Just last week, the Banff City Council voted in favor of allowing the Wright Revival Initiative to investigate the potential cost and location of reconstructing this lost masterwork, bringing the Pavilion one step closer to being raised from the dead.
The original building epitomized Wright's Prairie Style
Wright received the Banff commission for a "Park Shelter" in 1911, and designed it in collaboration with Canadian architect Francis Sullivan. By 1913, the CAD$20,000 building — nestled in a park beside the Bow River — was finished.
It was a single story, roughly 200 feet long and 50 feet wide, containing a large assembly room, separate sitting rooms for ladies and gents, locker rooms, dressing rooms, a kitchen, and three stone fireplaces.
In typical Wright style, the wood-clad building had bold horizontal features including wide overhanging eaves and a long row of clerestory windows. Geometric-patterned stained glass was abundant throughout. In the rear of the building, a raised terrace ran half the length of the structure. At the front, two porte-cochères covered short sets of stairs leading inside.
For 25 years, the pavilion was used by the community as a picnic shelter, dance hall and meeting place — it was even a quartermaster's store during World War I. But by 1939, flooding on the nearby Bow River damaged the building and it was controversially demolished.
It was Wright's only public building in Canada, and one of just two he ever built in the country.
Wright's architecture was meant to be felt, not just seen in photos
"Rebuilding [the Pavilion] could give Canadians the opportunity to experience this architect in a really tangible way, right here in our backyard," said Evie Eshpeter, a Director of Jelle Public Relations and a new member of the Frank Lloyd Wright Revival Initiative.
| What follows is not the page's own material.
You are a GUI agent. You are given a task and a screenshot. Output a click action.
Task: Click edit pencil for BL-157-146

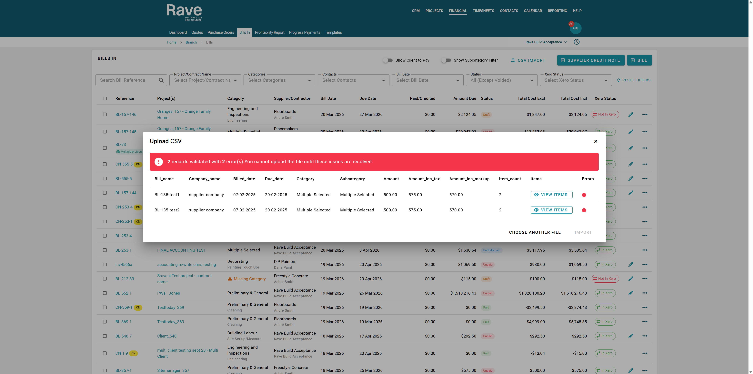[x=631, y=114]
The campaign to rebuild the pavilion was founded in the 1980s by two Canadian architects, Arthur Allen and Doug Gilmoor, and filmmaker Michael Miner, a documentarian currently working on his fourth film about Frank Lloyd Wright.
The trio's initial proposal wasn't met with much enthusiasm by local politicians back in the '80s. But in the fall of 2015, with Banff in the midst of redesigning the public park in which the Pavilion once stood, Allen, Gilmoor, and Miner decided to take another crack at convincing the City Council to consider their proposal.
And their latest attempt paid off: The Council approved further investigation into the rebuilding plan during last week's meeting, even expressing a willingness to reconfigure the park's new amenities to make room for the recreated structure.
The next steps toward recreating Wright's lost Pavilion
Frank Lloyd Wright Revival Initiative will now take several months to study possible locations in the park and create a better estimate of the cost of rebuilding the Banff Park Pavilion. The city estimated it would take roughly $8 million, but Allen and Gilmoor believe it can be done for less.
Once the study is complete, the proposal will again go before the Banff City Council. If approved, the Wright Revival Initiative will raise private funds to rebuild the structure and hand it over to the city for use as a public space and tourist destination.
"The idea is to create a public space that the community can engage with," Eshpeter told Curbed. "The Pavilion was designed to be a recreational facility, and it can be again. Hopefully, it will attract a lot of Wright enthusiasts who will come to see his work in such a beautiful location."